7. With the bearings repacked and seated in the hub, use a hammer and wood block to carefully tap the new seal into place. Keep the seal level with the hub face and if it becomes crooked, do not force it (15).
8. Clean away old grease and debris from the spindle and sealing surface, then sand any severe imperfections, if possible (16).
9. Slide the stainless-steel spindle sleeve over the hub so it’s snug over the old sealing surface. Follow with the O-ring and lightly grease all the spindle surfaces (17).
10. Fill the hub with grease and slide it onto the spindle. Replace the spindle washer and spindle nut, hand tightening it until snug, then use pliers for another quarter turn or so to seat the bearings. Rotate the hub back and forth to ensure there is no play or sloppiness, then loosen the nut just enough so that the hub spins smoothly and the holes line up for the cotter pin to be inserted. Place the castle washer over the nut and install the pin, bending back both ends (18). Overtightening the spindle nut can lead to premature bearing damage.
11. Lightly tap the bearing protector into the hub using a wood block or rubber mallet (19), then inject grease with a grease gun until the piston or blue indicator ring protrudes far enough that you can rock it with your finger (20).
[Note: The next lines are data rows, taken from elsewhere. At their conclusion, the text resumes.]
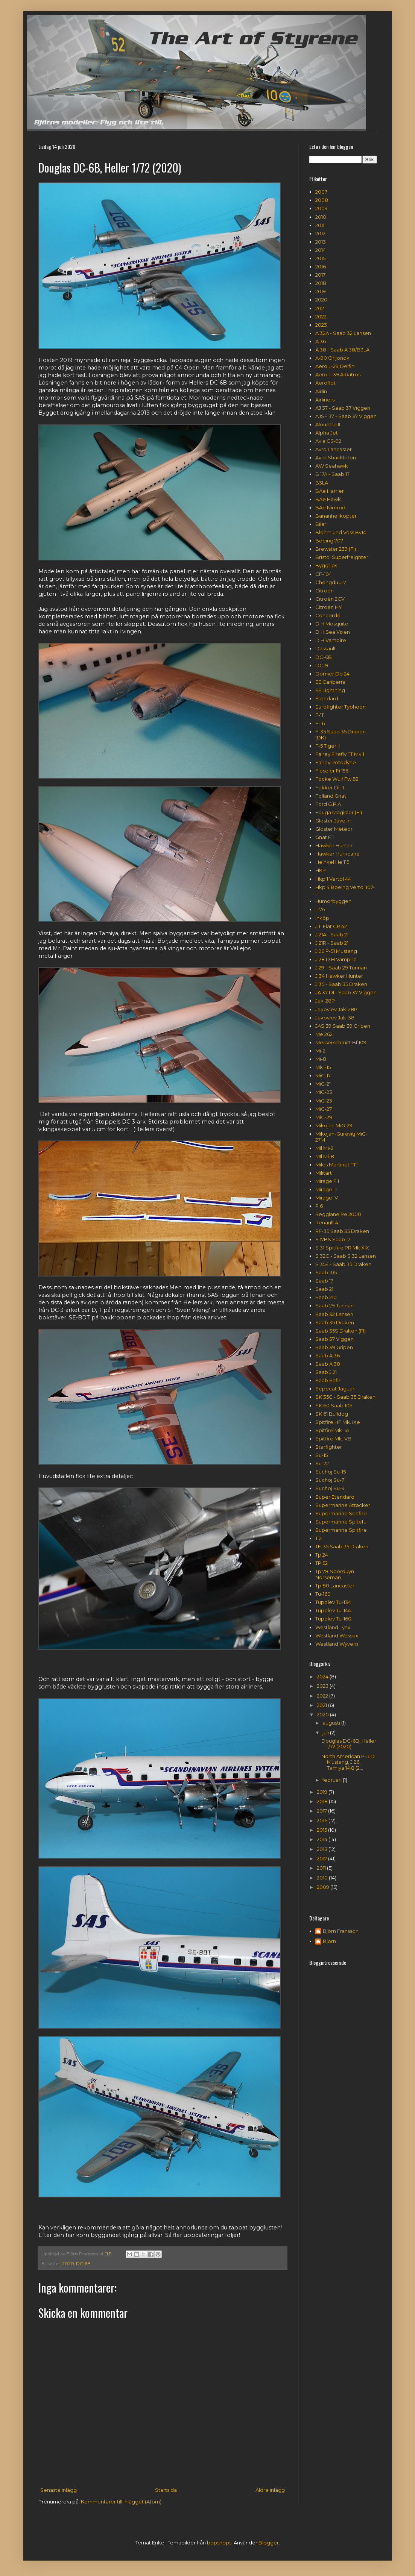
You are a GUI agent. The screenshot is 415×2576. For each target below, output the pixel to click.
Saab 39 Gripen (334, 1347)
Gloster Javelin (333, 821)
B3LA (321, 483)
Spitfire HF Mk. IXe (337, 1422)
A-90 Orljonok (332, 358)
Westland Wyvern (336, 1644)
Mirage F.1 (327, 1181)
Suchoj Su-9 (330, 1488)
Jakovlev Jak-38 (334, 1018)
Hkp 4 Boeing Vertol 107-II (345, 890)
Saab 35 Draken (334, 1322)
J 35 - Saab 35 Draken (341, 984)
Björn (329, 1941)
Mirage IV (326, 1198)
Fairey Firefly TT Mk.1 (339, 754)
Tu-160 (323, 1594)
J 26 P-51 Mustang (336, 951)
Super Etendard (334, 1497)
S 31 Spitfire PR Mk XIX (342, 1248)
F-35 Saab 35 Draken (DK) (340, 734)
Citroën (324, 591)
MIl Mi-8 (324, 1156)
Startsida (166, 2490)
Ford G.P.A (328, 804)
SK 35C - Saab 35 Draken (345, 1397)
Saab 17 (324, 1281)
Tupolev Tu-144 (333, 1610)
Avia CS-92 (328, 441)
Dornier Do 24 (332, 674)
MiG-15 (323, 1067)
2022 (321, 316)
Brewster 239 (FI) (335, 549)
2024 (323, 1676)
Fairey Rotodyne (335, 762)
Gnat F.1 (324, 837)
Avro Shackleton (335, 457)
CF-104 (323, 574)
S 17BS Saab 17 (332, 1239)
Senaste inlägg (58, 2490)
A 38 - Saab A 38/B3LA (342, 350)
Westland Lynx (332, 1627)
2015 (320, 258)
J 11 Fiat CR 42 (331, 926)
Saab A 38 (327, 1364)
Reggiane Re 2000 (338, 1214)
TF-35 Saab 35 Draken (341, 1546)
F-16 (320, 723)
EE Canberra (330, 682)
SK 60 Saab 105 (333, 1405)
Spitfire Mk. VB (333, 1439)
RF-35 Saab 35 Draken (342, 1231)
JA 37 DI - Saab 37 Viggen (346, 992)
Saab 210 (326, 1297)
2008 (321, 200)
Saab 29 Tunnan (334, 1305)
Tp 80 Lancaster (334, 1586)
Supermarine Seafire (341, 1513)
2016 (320, 267)
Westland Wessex (336, 1636)
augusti (331, 1723)
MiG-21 (323, 1084)
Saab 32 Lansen (334, 1314)
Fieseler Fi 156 (331, 771)
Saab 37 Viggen (334, 1339)
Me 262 (324, 1034)
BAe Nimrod (330, 507)
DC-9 (321, 665)
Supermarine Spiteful (341, 1522)
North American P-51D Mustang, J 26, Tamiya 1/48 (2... (348, 1762)
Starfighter (328, 1447)
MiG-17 (323, 1075)
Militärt (323, 1173)
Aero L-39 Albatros (337, 374)
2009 (321, 208)
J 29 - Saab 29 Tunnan (341, 968)
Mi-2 (320, 1051)
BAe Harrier (329, 491)
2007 (321, 192)
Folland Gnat (330, 796)
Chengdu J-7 (330, 582)
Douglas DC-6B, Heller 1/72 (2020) (348, 1744)
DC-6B (83, 2263)
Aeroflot (325, 383)
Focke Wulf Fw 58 (337, 779)
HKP (320, 870)
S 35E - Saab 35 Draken (343, 1264)
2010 (320, 217)
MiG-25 (323, 1101)
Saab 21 (324, 1289)
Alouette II (327, 424)
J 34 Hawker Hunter (339, 976)
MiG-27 (323, 1109)
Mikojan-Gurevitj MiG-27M (341, 1137)
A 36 (320, 341)
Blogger (268, 2543)
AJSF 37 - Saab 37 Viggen (346, 416)
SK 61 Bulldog (331, 1414)
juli (326, 1732)
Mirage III (326, 1189)
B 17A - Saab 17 (332, 474)
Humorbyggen (333, 901)
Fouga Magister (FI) (338, 812)
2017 (320, 275)
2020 (68, 2263)
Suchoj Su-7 (329, 1480)
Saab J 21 (326, 1372)
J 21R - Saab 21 (331, 943)
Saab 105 (326, 1272)
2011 (319, 225)
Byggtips (326, 565)
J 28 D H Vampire (336, 959)
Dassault (325, 648)
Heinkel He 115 (332, 862)
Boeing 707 (329, 541)
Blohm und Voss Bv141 (341, 532)
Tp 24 (321, 1555)
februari (332, 1780)
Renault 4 (326, 1222)
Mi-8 (320, 1059)
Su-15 (321, 1455)
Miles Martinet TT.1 (337, 1165)
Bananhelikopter (336, 516)
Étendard (326, 698)
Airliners (324, 400)
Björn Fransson (341, 1931)
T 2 (318, 1538)
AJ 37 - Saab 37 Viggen (342, 408)
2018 (320, 283)
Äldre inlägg (270, 2490)
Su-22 (322, 1463)
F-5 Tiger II (327, 746)
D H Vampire (330, 640)
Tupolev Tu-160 (333, 1619)
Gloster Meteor (334, 829)
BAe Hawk (328, 499)
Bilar (320, 524)
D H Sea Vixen (332, 632)
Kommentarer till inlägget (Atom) (121, 2502)
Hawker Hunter (334, 845)
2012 (320, 233)
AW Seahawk (331, 466)
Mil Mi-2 (324, 1148)
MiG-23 (323, 1092)
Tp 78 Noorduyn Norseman (334, 1574)
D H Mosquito (331, 624)
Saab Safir (328, 1380)
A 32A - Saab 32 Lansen (343, 333)
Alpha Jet (326, 433)
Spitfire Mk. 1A (332, 1430)
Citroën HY (328, 607)
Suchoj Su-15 (330, 1472)
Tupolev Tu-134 (333, 1602)
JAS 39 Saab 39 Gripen (342, 1026)
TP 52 (321, 1563)
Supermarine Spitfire (341, 1530)
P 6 (319, 1206)
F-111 (320, 715)
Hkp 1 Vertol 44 (333, 879)
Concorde (328, 615)
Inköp (322, 918)
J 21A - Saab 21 (331, 934)
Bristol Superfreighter (341, 557)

Do not overfill, as excessive pressure can damage the inner seal. When full, slide on the cover, or bra (21).
12. Reinstall the wheel, torquing the lug nuts to the manufacturer’s suggested torque specifications.
If the grease that keeps this well-oiled machine moving is allowed to escape, water inevitably takes its place, and problems are never far behind.
With the spindle sleeves installed, you are ready to hit the road! After the first few miles, check the back sides of the hubs to ensure they are no longer leaking, and check the bearing protector pistons to see if they have moved inward. If they have, add more grease as necessary, as the hubs will push any air pockets out past the pistons until all the air has escaped and the hub cavity is full of grease. This may take a few cycles.
Your bearings should be repacked and inspected every 3,000 to 4,000 miles or annually, whichever comes first. With fresh grease and spindle seals in place, hit the road with confidence, knowing you have taken the proper steps to avoid any dreaded side-of-the-road hub repairs.